| Task goal |
Copy out each line featuring the string "computer" from the entries beneath.

(Beginning of Raw data)

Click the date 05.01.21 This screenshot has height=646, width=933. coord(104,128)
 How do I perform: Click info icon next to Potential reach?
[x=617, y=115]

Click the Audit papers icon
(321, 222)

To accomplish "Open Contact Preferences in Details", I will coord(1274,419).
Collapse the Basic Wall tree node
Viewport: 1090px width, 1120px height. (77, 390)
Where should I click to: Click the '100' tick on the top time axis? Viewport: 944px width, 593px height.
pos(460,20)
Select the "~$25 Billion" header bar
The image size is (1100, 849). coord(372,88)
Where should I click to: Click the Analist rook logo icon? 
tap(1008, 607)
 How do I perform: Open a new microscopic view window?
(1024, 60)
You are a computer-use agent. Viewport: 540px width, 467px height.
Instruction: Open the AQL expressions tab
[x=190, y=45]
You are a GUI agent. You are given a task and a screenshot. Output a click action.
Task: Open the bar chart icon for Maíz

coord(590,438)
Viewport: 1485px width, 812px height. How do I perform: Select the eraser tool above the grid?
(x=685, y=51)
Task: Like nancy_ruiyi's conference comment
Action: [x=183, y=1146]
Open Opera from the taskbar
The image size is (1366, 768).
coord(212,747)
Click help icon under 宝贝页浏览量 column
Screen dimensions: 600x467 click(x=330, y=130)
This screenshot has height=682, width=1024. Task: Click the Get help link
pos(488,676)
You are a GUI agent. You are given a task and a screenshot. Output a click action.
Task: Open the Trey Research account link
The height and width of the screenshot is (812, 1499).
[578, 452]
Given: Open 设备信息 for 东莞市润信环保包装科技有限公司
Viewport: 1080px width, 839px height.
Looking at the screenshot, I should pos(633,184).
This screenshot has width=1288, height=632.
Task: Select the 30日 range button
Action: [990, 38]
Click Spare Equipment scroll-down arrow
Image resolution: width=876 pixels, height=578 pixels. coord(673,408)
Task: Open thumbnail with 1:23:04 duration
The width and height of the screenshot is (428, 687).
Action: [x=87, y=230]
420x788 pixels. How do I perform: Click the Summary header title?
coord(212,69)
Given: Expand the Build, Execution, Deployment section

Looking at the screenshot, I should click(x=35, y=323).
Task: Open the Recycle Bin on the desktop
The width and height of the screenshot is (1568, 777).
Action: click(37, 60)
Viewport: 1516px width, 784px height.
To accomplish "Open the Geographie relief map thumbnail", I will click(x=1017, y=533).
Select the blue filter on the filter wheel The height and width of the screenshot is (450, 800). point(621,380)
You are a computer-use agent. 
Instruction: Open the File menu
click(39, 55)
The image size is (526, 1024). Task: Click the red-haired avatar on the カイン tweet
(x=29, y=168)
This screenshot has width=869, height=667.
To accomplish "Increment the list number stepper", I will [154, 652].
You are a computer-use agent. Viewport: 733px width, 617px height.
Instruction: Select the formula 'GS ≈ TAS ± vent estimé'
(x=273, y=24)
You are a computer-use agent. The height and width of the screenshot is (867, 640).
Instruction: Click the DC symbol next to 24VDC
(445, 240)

(End of Raw data)

| Expected answer |
You are a computer-use agent. Viewport: 540px width, 467px height.
You are a computer-use agent. 
You are a computer-use agent. Viewport: 733px width, 617px height.
You are a computer-use agent. The height and width of the screenshot is (867, 640).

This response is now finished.